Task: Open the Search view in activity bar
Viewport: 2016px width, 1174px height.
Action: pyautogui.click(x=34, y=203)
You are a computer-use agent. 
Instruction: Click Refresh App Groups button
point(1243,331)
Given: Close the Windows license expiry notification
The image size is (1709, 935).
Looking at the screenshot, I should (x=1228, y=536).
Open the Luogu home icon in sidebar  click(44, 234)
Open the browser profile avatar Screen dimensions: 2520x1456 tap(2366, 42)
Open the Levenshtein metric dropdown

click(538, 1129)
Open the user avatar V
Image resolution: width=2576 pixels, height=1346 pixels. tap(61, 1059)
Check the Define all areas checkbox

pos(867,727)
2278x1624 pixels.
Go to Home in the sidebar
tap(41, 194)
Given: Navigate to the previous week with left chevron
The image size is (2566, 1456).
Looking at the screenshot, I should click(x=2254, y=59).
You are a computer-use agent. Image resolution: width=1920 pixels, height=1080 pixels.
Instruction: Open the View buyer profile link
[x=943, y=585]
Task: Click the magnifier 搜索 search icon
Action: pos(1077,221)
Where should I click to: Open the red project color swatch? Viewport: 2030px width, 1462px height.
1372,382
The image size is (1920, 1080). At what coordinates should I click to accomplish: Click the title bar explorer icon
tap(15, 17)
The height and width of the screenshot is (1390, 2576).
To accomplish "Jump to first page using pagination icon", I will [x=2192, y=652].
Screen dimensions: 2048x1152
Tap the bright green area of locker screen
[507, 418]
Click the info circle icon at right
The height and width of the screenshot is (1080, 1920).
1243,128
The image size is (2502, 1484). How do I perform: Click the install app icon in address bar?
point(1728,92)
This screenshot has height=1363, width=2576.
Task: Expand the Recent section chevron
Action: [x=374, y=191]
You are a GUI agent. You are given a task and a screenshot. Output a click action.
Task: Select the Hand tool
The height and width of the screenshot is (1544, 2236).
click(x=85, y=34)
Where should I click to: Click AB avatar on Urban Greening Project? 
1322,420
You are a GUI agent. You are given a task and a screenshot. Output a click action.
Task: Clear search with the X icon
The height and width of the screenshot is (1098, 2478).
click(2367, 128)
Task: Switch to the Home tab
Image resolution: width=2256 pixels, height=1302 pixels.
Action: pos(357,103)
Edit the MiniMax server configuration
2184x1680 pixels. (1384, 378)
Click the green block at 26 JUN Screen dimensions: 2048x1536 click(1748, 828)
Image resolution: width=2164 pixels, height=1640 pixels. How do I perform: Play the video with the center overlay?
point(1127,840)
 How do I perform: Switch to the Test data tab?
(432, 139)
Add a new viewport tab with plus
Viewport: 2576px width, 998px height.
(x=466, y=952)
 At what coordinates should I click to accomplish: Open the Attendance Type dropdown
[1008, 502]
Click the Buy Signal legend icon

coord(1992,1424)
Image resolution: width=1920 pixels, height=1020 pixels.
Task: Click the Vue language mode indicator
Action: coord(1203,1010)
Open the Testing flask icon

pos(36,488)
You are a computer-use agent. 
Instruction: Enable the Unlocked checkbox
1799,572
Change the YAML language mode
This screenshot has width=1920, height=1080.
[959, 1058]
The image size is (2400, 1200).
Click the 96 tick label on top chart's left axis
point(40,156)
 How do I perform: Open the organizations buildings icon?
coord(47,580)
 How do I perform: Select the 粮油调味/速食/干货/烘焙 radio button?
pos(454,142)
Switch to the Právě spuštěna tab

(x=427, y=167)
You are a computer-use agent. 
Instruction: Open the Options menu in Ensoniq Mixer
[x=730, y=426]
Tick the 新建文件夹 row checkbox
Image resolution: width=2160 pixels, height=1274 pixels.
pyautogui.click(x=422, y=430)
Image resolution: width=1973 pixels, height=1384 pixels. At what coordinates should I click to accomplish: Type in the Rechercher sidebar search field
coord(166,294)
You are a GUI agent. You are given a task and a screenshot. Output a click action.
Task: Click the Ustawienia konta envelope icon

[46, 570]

^^^^

Exercise details: Would you copy every line of the material exactly?

Expected output:
Task: Open the Search view in activity bar
Viewport: 2016px width, 1174px height.
Action: pyautogui.click(x=34, y=203)
You are a computer-use agent. 
Instruction: Click Refresh App Groups button
point(1243,331)
Given: Close the Windows license expiry notification
The image size is (1709, 935).
Looking at the screenshot, I should (x=1228, y=536).
Open the Luogu home icon in sidebar  click(44, 234)
Open the browser profile avatar Screen dimensions: 2520x1456 tap(2366, 42)
Open the Levenshtein metric dropdown

click(538, 1129)
Open the user avatar V
Image resolution: width=2576 pixels, height=1346 pixels. tap(61, 1059)
Check the Define all areas checkbox

pos(867,727)
2278x1624 pixels.
Go to Home in the sidebar
tap(41, 194)
Given: Navigate to the previous week with left chevron
The image size is (2566, 1456).
Looking at the screenshot, I should click(x=2254, y=59).
You are a computer-use agent. Image resolution: width=1920 pixels, height=1080 pixels.
Instruction: Open the View buyer profile link
[x=943, y=585]
Task: Click the magnifier 搜索 search icon
Action: pos(1077,221)
Where should I click to: Open the red project color swatch? Viewport: 2030px width, 1462px height.
1372,382
The image size is (1920, 1080). At what coordinates should I click to accomplish: Click the title bar explorer icon
tap(15, 17)
The height and width of the screenshot is (1390, 2576).
To accomplish "Jump to first page using pagination icon", I will [x=2192, y=652].
Screen dimensions: 2048x1152
Tap the bright green area of locker screen
[507, 418]
Click the info circle icon at right
The height and width of the screenshot is (1080, 1920).
1243,128
The image size is (2502, 1484). How do I perform: Click the install app icon in address bar?
point(1728,92)
This screenshot has height=1363, width=2576.
Task: Expand the Recent section chevron
Action: [x=374, y=191]
You are a GUI agent. You are given a task and a screenshot. Output a click action.
Task: Select the Hand tool
The height and width of the screenshot is (1544, 2236).
click(x=85, y=34)
Where should I click to: Click AB avatar on Urban Greening Project? 
1322,420
You are a GUI agent. You are given a task and a screenshot. Output a click action.
Task: Clear search with the X icon
The height and width of the screenshot is (1098, 2478).
click(2367, 128)
Task: Switch to the Home tab
Image resolution: width=2256 pixels, height=1302 pixels.
Action: pos(357,103)
Edit the MiniMax server configuration
2184x1680 pixels. (1384, 378)
Click the green block at 26 JUN Screen dimensions: 2048x1536 click(1748, 828)
Image resolution: width=2164 pixels, height=1640 pixels. How do I perform: Play the video with the center overlay?
point(1127,840)
 How do I perform: Switch to the Test data tab?
(432, 139)
Add a new viewport tab with plus
Viewport: 2576px width, 998px height.
(x=466, y=952)
 At what coordinates should I click to accomplish: Open the Attendance Type dropdown
[1008, 502]
Click the Buy Signal legend icon

coord(1992,1424)
Image resolution: width=1920 pixels, height=1020 pixels.
Task: Click the Vue language mode indicator
Action: coord(1203,1010)
Open the Testing flask icon

pos(36,488)
You are a computer-use agent. 
Instruction: Enable the Unlocked checkbox
1799,572
Change the YAML language mode
This screenshot has width=1920, height=1080.
[959, 1058]
The image size is (2400, 1200).
Click the 96 tick label on top chart's left axis
point(40,156)
 How do I perform: Open the organizations buildings icon?
coord(47,580)
 How do I perform: Select the 粮油调味/速食/干货/烘焙 radio button?
pos(454,142)
Switch to the Právě spuštěna tab

(x=427, y=167)
You are a computer-use agent. 
Instruction: Open the Options menu in Ensoniq Mixer
[x=730, y=426]
Tick the 新建文件夹 row checkbox
Image resolution: width=2160 pixels, height=1274 pixels.
pyautogui.click(x=422, y=430)
Image resolution: width=1973 pixels, height=1384 pixels. At what coordinates should I click to accomplish: Type in the Rechercher sidebar search field
coord(166,294)
You are a GUI agent. You are given a task and a screenshot. Output a click action.
Task: Click the Ustawienia konta envelope icon

[46, 570]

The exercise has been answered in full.